Milano - A veder certe cifre, ieri sembrava di essere ripiombati nel peggior periodo della crisi del debito sovrano. Quando il fuggi-fuggi dai mercati era un impulso collettivo, quando come tanti lemming gli investitori si suicidavano - finanziariamente parlando - vendendo le azioni come fossero carta straccia. E gli spread lievitavano come tanti pallonicni gonfi di veleno.
Colpita dalle vendite, Piazza Affari è crollata del 4,50% confermandosi la peggiore piazza continentale. Altrove, i ribassi sono stati più contenuti, seppur sempre di robuste proporzioni: Francoforte ha ceduto il 2,41%, Parigi il 3%, Londra ha limitato i danni con un -1,64%, mentre il mercato spagnolo è scivolato del 3,43%. Insomma, ribassi certo non fisiologici, segno di un grande nervosismo percepito nelle sale operative fin dalle prime ore di contrattazioni. Vendite così pesanti e diffuse hanno spesso una matrice speculativa. Certo è difficile immaginare che dietro all'ultimo black monday ci sia l'aumento della disoccupazione in Spagna (al 26% in gennaio). L'andamento dei mercati nell'ultimo periodo dimostra come i nodi dell'eurozona (crescita fiacca o inesistente, mercato del lavoro incapace di ripartire, prospettive di ripresa generalmente incerte) siano stati spesso trascurati.
Il crollo sembra dunque riconducibile a una sola causa: la politica, finita ancora una volta come sabbia negli ingranaggi delicati delle Borse. In Spagna, per esempio, tiene banco lo scandalo dei fondi neri che potrebbe travolgere il premier Mariano Rajoy e il suo governo. Un affaire che i mercati non possono trascurare. In Italia, invece, la rimonta del Pdl in campagna elettorale sta rimescolando le carte e facendo apparire meno scontato l'esito del voto. Al di là dello spauracchio agitato dal Wall Street Journal sui rischi per i conti tricolori derivanti dalla vittoria di Silvio Berlusconi, ciò che gli investitori temono è il riprodursi di uno stallo capace di creare una situazione di ingovernabilità.
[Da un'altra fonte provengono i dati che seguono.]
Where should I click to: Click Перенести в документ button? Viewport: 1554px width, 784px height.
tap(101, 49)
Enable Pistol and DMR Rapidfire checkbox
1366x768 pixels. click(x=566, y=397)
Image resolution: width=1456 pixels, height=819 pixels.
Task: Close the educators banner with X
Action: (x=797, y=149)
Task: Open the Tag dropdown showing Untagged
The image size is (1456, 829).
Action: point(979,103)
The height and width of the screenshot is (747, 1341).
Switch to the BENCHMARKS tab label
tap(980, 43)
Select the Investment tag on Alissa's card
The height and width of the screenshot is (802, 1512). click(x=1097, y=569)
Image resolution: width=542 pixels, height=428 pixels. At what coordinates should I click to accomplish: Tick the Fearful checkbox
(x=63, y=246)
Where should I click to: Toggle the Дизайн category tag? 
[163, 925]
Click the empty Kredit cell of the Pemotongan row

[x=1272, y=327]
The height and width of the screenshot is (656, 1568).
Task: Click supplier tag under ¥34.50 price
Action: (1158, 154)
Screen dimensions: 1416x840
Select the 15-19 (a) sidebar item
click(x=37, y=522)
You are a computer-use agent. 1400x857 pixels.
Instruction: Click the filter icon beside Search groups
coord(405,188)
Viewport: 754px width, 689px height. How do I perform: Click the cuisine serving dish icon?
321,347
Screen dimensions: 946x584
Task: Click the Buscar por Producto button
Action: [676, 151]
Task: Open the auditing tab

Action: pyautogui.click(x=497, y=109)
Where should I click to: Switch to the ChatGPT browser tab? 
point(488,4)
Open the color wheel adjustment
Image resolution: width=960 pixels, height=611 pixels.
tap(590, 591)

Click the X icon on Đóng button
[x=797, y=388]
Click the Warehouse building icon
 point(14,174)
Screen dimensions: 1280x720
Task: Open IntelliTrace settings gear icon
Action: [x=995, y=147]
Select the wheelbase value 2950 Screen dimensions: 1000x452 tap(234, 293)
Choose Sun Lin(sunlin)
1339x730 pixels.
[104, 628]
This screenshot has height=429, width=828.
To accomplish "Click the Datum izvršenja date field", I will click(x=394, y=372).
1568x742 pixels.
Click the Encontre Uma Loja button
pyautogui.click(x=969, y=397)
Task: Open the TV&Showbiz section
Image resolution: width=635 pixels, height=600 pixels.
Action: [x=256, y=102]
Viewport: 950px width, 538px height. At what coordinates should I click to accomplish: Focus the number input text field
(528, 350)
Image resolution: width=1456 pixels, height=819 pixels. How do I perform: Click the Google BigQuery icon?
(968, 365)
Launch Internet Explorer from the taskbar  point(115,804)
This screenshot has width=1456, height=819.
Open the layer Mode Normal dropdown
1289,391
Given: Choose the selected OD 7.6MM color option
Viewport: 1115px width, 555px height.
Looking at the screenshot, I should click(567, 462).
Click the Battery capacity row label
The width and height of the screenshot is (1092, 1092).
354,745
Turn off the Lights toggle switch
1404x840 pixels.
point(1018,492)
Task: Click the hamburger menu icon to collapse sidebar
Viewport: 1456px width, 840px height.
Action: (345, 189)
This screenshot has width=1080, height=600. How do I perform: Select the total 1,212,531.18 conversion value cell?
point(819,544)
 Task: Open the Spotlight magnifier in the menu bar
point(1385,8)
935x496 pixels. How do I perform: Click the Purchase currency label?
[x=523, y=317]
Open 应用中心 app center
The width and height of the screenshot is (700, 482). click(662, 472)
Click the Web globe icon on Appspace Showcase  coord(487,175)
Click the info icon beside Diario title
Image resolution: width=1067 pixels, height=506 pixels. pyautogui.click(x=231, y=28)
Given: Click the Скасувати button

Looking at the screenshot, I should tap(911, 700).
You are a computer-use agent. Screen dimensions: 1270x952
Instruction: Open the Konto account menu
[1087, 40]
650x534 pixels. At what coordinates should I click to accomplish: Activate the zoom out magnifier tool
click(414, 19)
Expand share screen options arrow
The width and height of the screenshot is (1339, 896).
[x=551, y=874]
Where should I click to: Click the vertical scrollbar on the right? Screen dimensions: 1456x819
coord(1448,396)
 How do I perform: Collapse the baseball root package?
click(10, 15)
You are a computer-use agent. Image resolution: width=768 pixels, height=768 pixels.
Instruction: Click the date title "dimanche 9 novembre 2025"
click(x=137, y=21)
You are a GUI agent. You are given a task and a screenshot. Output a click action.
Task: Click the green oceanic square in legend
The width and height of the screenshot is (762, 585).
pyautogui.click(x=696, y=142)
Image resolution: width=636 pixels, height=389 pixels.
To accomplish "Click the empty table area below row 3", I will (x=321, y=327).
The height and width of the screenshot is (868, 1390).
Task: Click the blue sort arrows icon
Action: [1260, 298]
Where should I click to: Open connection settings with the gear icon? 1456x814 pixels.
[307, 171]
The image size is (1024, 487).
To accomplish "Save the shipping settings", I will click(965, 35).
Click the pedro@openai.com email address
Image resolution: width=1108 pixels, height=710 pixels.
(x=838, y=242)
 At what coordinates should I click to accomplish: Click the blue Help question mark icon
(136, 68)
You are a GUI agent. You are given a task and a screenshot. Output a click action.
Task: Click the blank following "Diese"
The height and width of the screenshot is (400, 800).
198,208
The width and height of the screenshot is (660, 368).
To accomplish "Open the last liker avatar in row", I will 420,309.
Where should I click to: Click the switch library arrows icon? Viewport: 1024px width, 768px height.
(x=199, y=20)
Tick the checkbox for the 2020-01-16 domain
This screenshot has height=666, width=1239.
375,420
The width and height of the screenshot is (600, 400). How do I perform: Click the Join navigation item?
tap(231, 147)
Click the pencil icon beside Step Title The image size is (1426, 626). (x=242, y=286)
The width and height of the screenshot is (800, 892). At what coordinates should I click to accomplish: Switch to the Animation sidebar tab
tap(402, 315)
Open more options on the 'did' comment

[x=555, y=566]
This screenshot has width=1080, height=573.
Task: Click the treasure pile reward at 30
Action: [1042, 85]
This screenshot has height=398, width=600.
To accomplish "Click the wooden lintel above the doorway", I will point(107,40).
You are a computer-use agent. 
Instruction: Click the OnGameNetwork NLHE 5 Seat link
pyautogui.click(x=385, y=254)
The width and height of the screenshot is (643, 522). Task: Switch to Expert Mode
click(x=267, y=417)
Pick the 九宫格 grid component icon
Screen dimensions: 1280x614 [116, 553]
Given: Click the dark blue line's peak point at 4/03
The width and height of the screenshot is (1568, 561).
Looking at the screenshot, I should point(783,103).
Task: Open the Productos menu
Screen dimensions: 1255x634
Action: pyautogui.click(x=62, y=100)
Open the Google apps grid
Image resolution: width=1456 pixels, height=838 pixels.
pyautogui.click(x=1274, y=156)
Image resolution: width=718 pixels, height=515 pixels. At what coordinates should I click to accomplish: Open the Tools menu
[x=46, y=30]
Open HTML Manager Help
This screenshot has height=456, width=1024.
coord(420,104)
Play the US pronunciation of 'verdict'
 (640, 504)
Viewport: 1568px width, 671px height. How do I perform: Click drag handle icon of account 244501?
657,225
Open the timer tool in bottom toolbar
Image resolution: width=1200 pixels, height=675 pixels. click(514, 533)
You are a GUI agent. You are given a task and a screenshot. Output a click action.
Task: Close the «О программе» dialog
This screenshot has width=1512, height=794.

Tutto ciò finisce per ripercuotersi sui differenziali di rendimento tra i nostri Btp e il Bund tedesco, risaliti a 285 punti base, una quota che non si vedeva dallo scorso 2 gennaio. L'aumento rispetto alla chiusura di venerdì è nell'ordine dei 20 centesimi. Tanti, e tali da rendere ulteriormente instabili i titoli bancari, il cui peso sull'indice Ftse-Mib è notevole. Le nostre banche hanno le casseforti piene di bond italiani, di cui hanno fatto incetta anche approfittando dei prestiti concessi dalla Bce a tassi estremamente accomodanti. Quando gli spread vanno in tensione, i titoli del credito soffrono. Sempre. A maggior ragione ora che lo scandalo derivati del Monte dei Paschi (-4,8%) sta scoperchiando giorno dopo giorno la mala gestio dell'istituto senese. Ma, ancor più di Mps, sono stati altri bancari a soffrire: Unicredit ha accusato un colpo da ko (-8,3%), seguita dal Banco Popolare (-6,9%) e da Bpm (-6,5%), mentre Mediobanca e Intesa SanPaolo hanno perso oltre il 5%.
Getta acqua sul fuoco Enrico Cucchiani, amministratore delegato di Intesa Sanpaolo: «Non giudico mai l'andamento dei mercati sulla base dell'andamento di una giornata perché ci sono sempre tanto fattori tecnici, quanto fattori emozionali che magari il giorno successivo vengono riconsiderati e rivisti». Vero. Un film già visto. All'inizio dello scorso dicembre, scopertisi orfani di Mario Monti, i mercati avevano reagito vendendo a mani basse. Tempo due giorni, e tutte le perdite erano state riassorbite.